I originally posted this at http://blogs.sun.com/brendan/entry/visualizing_system_latency.
I've just had an article published in ACMQ: Visualizing System Latency, which demonstrates latency analysis using heat maps in Analytics from Oracle's Sun Open Storage appliances. These have revealed details about system performance that were previously not visible, and show how effective a simple visualization can be. As many of these details are new, they are still being studied and are not yet understood.
One detail now can be understood, thanks to Pete Harllee who offered an explanation for the faint line at the top of Figure 4: these I/O are where the lba range spans two tracks in the drive (which I should have realized can happen sooner since these are 8 Kbyte writes on a drive with 512 byte sectors); the additional latency encountered is the expected track to track seek time during the I/O, as the lbas are written to one track and then complete writing on the next.

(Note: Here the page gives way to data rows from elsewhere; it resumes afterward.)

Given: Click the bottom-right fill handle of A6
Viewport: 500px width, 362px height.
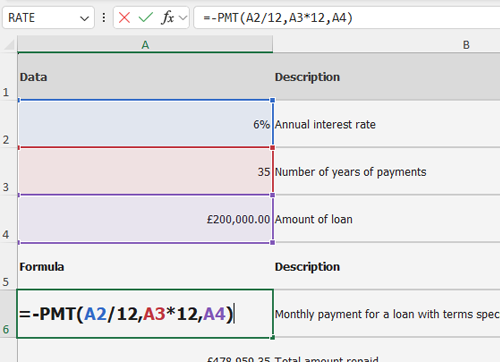Looking at the screenshot, I should (x=273, y=338).
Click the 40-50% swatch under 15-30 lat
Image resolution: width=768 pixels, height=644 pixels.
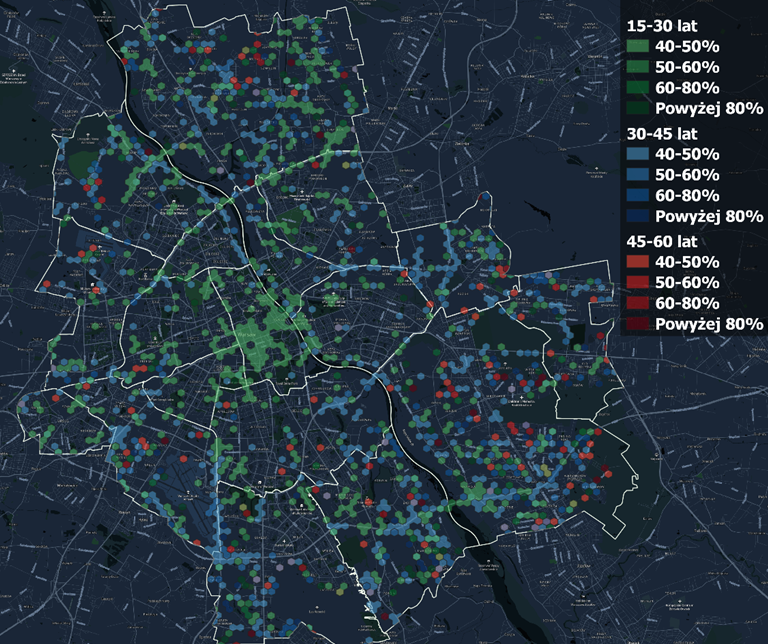636,46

The resolution of the screenshots was reduced to fit the online article, which preserved the patterns that the article was describing but not ancillary text; the original resolution screenshots are linked in the article, and are also listed here:
Figure 1: NFS Latency When Enabling SSD-based Cache Devices
Figure 2: Synchronous Writes to a Striped Pool of Disks
Figure 3: Single Disk Latency from a Striped Pool of Disks
Figure 4: Synchronous Write Latency to a Single-disk Pool
Figure 5: Synchronous Write Latency to a Two-disk Pool
Figure 6: Synchronous Writes to a Mirrored Pool of Disks
Figure 7: Sequential Disk Reads, Stepping Disk Count
Figure 8: Repeated Disk Reads, Stepping Disk Count
Figure 9: High Latency I/O
The article has been picked up by sites including Slashdot and Vizworld.